Ne Akıl Kaldı Ne Hafıza
ÜNİVERSİTELERDEN birinde birkaç öğrenci ile şöyle bir deneme yapmışlar: Öğrencilere çok kısa, çok basit, çok sade, çok kolay anlaşılır bir metin okumuşlar. Şuna benzer bir metin:...
ÜNİVERSİTELERDEN birinde birkaç öğrenci ile şöyle bir deneme yapmışlar:
Öğrencilere çok kısa, çok basit, çok sade, çok kolay anlaşılır bir metin okumuşlar.
Şuna benzer bir metin: “Öğleden sonra saat 14.30, hava açık ve güneşli, Kadıköy iskelesi önünde otuz beş kırk yaşlarında bir bey bekliyor. Koyu mavi düzgün bir elbisesi var, kolunda pardösüsü, elinde James Bond çantası. Saçları arkaya doğru taranmış. Her halde birini bekliyor.
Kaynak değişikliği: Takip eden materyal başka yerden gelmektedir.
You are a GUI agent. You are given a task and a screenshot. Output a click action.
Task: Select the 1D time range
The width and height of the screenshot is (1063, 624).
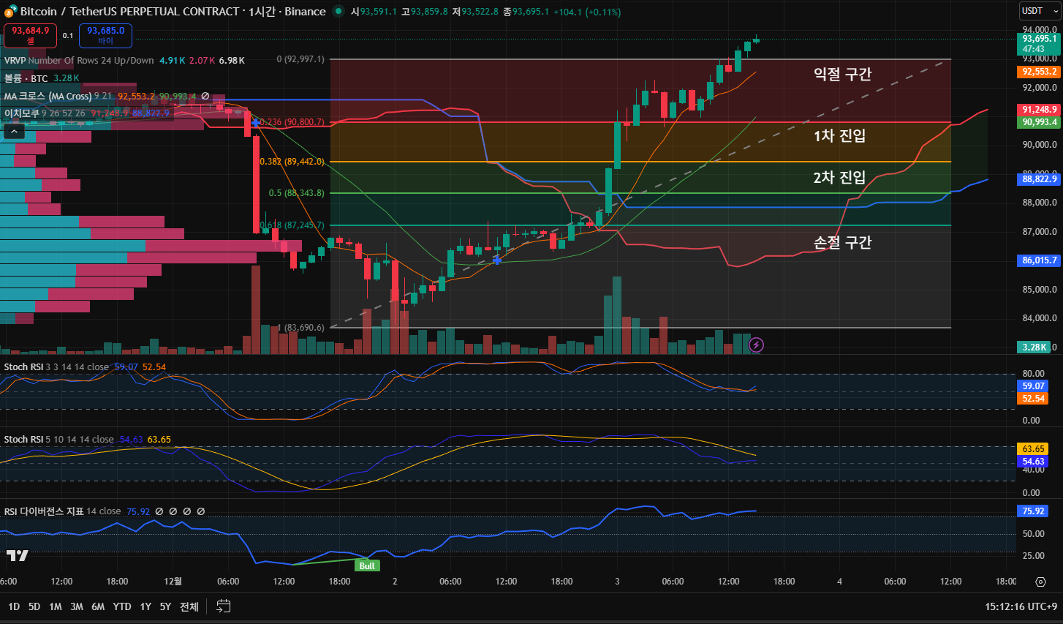coord(14,606)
Biraz sonra beklediği kişi geliyor. Otuz yaşlarında biri, spor ceketli, gri pantolonlu, omuzunda bir fotoğraf makinası asılı. Birbirlerini görünce tebessüm ediyorlar, kucaklaşıp el sıkışıyorlar, sonra konuşa konuşa çarşıya doğru yürümeye
başlıyorlar.”
Gördüğünüz gibi metin çok basit ve içinde soyut fikirler, kavramlar yok.
Okuma bittikten sonra öğrencilere, size okunan bu metinden hatırınızda kalanları kağıda geçiriniz demişler.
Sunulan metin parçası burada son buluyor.